Paper ID: 2312.11584
ContraNovo: A Contrastive Learning Approach to Enhance De Novo Peptide Sequencing
Zhi Jin, Sheng Xu, Xiang Zhang, Tianze Ling, Nanqing Dong, Wanli Ouyang, Zhiqiang Gao, Cheng Chang, Siqi Sun
De novo peptide sequencing from mass spectrometry (MS) data is a critical task in proteomics research. Traditional de novo algorithms have encountered a bottleneck in accuracy due to the inherent complexity of proteomics data. While deep learning-based methods have shown progress, they reduce the problem to a translation task, potentially overlooking critical nuances between spectra and peptides.

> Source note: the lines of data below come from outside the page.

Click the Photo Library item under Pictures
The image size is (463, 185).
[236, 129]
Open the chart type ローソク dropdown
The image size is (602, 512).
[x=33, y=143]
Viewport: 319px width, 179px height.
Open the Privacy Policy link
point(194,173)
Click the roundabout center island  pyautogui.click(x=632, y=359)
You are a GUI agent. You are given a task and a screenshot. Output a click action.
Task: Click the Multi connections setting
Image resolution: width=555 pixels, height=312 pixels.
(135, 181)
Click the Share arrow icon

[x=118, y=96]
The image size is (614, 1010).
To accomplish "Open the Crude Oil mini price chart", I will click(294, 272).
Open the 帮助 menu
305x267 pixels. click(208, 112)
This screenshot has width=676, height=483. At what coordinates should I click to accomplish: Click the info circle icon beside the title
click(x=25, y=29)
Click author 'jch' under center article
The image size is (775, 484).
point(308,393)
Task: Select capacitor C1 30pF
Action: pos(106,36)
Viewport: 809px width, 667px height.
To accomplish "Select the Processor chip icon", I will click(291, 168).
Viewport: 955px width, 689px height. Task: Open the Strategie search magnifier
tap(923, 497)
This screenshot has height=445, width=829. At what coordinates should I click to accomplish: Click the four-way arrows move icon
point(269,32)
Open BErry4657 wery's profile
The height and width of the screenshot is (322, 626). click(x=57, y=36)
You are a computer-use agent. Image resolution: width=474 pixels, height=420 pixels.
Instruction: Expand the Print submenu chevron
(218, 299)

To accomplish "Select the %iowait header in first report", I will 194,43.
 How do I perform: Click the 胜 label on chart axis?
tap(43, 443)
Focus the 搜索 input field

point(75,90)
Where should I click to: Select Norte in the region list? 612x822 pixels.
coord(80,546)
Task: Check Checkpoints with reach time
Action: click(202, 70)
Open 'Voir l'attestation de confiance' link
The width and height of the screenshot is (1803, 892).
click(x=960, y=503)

In our research, we present ContraNovo, a pioneering algorithm that leverages contrastive learning to extract the relationship between spectra and peptides and incorporates the mass information into peptide decoding, aiming to address these intricacies more efficiently. Through rigorous evaluations on two benchmark datasets, ContraNovo consistently outshines contemporary state-of-the-art solutions, underscoring its promising potential in enhancing de novo peptide sequencing. The source code is available at https://github.com/BEAM-Labs/ContraNovo.
Submitted: Dec 18, 2023